If you’ve been on the internet in the past several months, you’ve probably heard the acronym “NFT.” Or maybe you’ve seen some drawings of monkeys wearing clothes, or heard the term “CryptoKitties.” So what are these?
They are part of a relatively new collectable market coming out of blockchains. NFT stands for non-fungible token, which is a unique item that is “minted” on a blockchain. In comparison, a “fungible” token is something that is not unique, such as a bitcoin. When something is “minted” on a blockchain, its data has been validated, put into a block, and recorded on a blockchain.
An NFT is a commodity that guarantees scarcity and proof of ownership. NFTs could potentially be anything digital, such as a video, a GIF, or music. Remember the “Charlie Bit Me” viral YouTube video? That deleted video was recently sold as an NFT for $760k. You can also buy an NFT of a song from your favorite band.
However, the digital art world is what seems to be exploding right now. Take this Beeple artwork that sold for $69.3 million at Christie’s auction house, for instance. The artwork, “Everydays: The First 5000 Days,” is a collage of art pieces that the artist worked on every day for over 13 years.
Christie’s is traditionally known for selling paintings by artists like Van Gogh and Picasso, but it started selling digital artwork in 2018. Before NFTs, it was pretty hard for creators of digital art to make a living off of their work because it could be copied and pasted around the internet. But NFTs are beginning to transform how internet artwork is valued.
NFT platforms can write provisions into their code to ensure that the artist will get a percentage of each transaction on that NFT. Beeple received approximately $56 million as his share of the Christie’s sale. There is still nothing preventing people from copying and pasting digital artwork, but the value of an NFT is that someone “owns” it on the blockchain. Think of Van Gogh’s “Starry Night” — someone has the original painting hanging on their wall, but you could easily look at a picture of it, own a print of it, or even have some Starry Night socks.
Other NFTs are meant to be more like trading cards. One example is the Bored Ape Yacht Club, where collectors can buy an image of an ape wearing a specific outfit. The Bored Ape Yacht Club is a collection of 10,000 minted ape NFTs, and owning one of them grants entry to members-only portions of the website. The original drop of the minted apes has sold out, but the secondary market for these NFTs is very active. OpenSea, a platform for the reselling of NFTs, has more than a thousand of these apes for sale/auction with ETH (the Ethereum blockchain coin). As of the writing of this blog, the highest sale on OpenSea for one of these apes is 769 ETH, or about $25 million USD.
These prices may seem crazy, but considering the created scarcity of NFTs, how is it any different than spending $493,000 for a Pokemon card? For some reason, collectible items make people do some crazy things and spend a lot of money.

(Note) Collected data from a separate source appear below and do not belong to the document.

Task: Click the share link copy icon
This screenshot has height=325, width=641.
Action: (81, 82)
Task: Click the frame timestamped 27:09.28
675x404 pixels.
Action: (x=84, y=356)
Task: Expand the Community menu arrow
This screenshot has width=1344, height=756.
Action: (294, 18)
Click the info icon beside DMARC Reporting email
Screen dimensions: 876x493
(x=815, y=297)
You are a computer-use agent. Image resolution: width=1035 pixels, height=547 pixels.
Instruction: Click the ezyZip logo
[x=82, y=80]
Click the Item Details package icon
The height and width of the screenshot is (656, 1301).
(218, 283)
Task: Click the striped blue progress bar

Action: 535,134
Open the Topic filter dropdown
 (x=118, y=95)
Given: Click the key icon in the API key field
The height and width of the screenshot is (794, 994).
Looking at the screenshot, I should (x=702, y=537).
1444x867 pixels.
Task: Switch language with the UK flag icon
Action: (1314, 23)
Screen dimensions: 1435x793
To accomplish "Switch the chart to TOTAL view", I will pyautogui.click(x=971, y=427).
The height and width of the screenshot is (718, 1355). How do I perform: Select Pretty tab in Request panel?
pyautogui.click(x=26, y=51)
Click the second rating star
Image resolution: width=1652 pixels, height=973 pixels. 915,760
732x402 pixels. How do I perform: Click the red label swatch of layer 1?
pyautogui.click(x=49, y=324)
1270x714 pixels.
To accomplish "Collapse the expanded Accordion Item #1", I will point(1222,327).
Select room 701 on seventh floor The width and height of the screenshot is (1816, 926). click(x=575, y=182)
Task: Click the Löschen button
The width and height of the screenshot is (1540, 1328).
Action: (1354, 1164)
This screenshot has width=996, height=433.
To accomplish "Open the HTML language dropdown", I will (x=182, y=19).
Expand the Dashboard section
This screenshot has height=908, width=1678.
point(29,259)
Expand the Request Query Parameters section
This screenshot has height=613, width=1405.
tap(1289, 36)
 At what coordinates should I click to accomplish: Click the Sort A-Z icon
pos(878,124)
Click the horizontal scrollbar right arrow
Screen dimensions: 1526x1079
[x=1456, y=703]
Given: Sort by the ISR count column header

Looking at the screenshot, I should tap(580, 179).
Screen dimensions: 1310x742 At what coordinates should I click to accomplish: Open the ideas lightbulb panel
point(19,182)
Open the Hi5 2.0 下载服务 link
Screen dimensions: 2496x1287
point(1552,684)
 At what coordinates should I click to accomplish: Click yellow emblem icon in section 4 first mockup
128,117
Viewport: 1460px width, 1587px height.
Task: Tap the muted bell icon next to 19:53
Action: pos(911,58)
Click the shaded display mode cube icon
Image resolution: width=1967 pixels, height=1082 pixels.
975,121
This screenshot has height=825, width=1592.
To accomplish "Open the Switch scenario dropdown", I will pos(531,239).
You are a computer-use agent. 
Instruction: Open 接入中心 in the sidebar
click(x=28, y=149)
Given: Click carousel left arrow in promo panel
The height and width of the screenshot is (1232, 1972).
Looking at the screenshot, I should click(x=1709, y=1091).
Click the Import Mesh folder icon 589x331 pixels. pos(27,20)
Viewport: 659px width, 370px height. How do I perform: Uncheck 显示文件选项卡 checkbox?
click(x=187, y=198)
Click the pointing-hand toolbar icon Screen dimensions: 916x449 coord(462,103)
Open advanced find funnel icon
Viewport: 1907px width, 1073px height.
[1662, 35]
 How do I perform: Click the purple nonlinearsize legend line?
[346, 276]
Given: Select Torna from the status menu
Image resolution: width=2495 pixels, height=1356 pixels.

Several NFT platforms are gamifying NFTs. One of the most well known is CryptoKitties, which allows you to purchase an NFT of an adorable kitty and “breed” it to mint a new one. You can also participate in games with your cat in the KittyVerse.
Not all NFTs are crazy expensive, though. You can purchase a CryptoKitty for 0.005 ETH (about $16 USD). There are also NFT platforms that remind me of Farmville, like Wanaka Farm, where you can purchase NFTs for seeds, crops, and livestock in your farm.
There are problems with NFTs of course, and that’s part of the reason why they’ve gotten so much attention:
- They’re built on top of blockchains, which can be controversial. Some blockchains, like Bitcoin, are “proof-of-work”, which means they are energy-intensive and therefore bad for the environment. Not all blockchains are this way, such as NEAR, which is pledged as carbon neutral.
- Since NFTs are digital pieces of information, their file formats could become outdated, or the URL where the image is hosted just could go away.
- When an ordinary stock is sold, the seller owes up to 15% in capital gain tax. However, “collectibles” are taxed at a maximum of 28% capital gain. The IRS has not yet stated if profits from NFTs will be taxed as “collectibles,” so NFT traders could potentially owe a lot in taxes.
- There is a lot of trust going into the platform you buy the NFT from. Is the platform actually marking you as the owner? Is your token really being saved on a blockchain?
- Some NFT marketplaces can load custom code when anyone simply views an NFT listing. This can be used for XSS (cross-site scripting) attacks and can gather information about the people viewing the NFT, like their IP addresses.
- Many people are purchasing them without actually understanding what they are, which is never a good idea for an investment.
I’ve owned many collectibles: Beanie Babies, Funko Pops, Pokemon cards, etc. Yes, these are all physical objects, but I also loved Neopets when I was younger, and I value supporting artists. So would I ever purchase an NFT? I haven’t decided yet, but I think the creativity associated with NFTs is fascinating. As with any investment, you should do your research and proceed with caution as the crypto world is highly volatile.
As Mark Cuban once said: “Nobody ever changed the world by doing what everyone else was doing.” By the way, you can buy that quote as an NFT.